The required output is the exact sequence of lines from the line holding "The image size is (1427, 992)." to the end of the records, inclusive.

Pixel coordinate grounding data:
____

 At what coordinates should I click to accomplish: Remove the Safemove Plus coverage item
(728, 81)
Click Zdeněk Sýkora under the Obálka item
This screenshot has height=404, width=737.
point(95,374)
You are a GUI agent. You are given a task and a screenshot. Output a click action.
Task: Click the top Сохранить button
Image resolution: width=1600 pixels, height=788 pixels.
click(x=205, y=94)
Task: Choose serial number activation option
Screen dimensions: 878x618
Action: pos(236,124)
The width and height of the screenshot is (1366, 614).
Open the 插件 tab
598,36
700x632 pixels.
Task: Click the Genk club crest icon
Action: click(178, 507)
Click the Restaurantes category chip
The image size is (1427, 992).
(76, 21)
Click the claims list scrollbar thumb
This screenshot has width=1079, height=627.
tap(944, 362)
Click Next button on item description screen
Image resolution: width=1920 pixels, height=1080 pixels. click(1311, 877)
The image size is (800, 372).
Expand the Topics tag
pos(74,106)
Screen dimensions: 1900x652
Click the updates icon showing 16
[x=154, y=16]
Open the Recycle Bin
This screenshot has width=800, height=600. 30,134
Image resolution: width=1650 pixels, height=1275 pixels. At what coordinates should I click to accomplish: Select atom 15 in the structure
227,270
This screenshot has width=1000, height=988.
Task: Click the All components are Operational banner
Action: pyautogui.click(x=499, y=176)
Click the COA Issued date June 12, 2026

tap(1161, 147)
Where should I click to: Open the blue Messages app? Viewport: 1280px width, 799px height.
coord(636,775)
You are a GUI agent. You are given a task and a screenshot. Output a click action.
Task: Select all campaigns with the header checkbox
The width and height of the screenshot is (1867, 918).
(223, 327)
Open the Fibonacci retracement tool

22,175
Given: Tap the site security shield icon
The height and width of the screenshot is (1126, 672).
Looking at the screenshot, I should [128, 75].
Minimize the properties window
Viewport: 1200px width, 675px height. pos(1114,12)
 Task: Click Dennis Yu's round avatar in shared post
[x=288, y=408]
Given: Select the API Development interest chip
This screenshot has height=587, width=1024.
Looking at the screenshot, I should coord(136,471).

____

* Response box
The image size is (1427, 992).
(76, 21)
Click the claims list scrollbar thumb
This screenshot has width=1079, height=627.
tap(944, 362)
Click Next button on item description screen
Image resolution: width=1920 pixels, height=1080 pixels. click(1311, 877)
The image size is (800, 372).
Expand the Topics tag
pos(74,106)
Screen dimensions: 1900x652
Click the updates icon showing 16
[x=154, y=16]
Open the Recycle Bin
This screenshot has width=800, height=600. 30,134
Image resolution: width=1650 pixels, height=1275 pixels. At what coordinates should I click to accomplish: Select atom 15 in the structure
227,270
This screenshot has width=1000, height=988.
Task: Click the All components are Operational banner
Action: pyautogui.click(x=499, y=176)
Click the COA Issued date June 12, 2026

tap(1161, 147)
Where should I click to: Open the blue Messages app? Viewport: 1280px width, 799px height.
coord(636,775)
You are a GUI agent. You are given a task and a screenshot. Output a click action.
Task: Select all campaigns with the header checkbox
The width and height of the screenshot is (1867, 918).
(223, 327)
Open the Fibonacci retracement tool

22,175
Given: Tap the site security shield icon
The height and width of the screenshot is (1126, 672).
Looking at the screenshot, I should [128, 75].
Minimize the properties window
Viewport: 1200px width, 675px height. pos(1114,12)
 Task: Click Dennis Yu's round avatar in shared post
[x=288, y=408]
Given: Select the API Development interest chip
This screenshot has height=587, width=1024.
Looking at the screenshot, I should coord(136,471).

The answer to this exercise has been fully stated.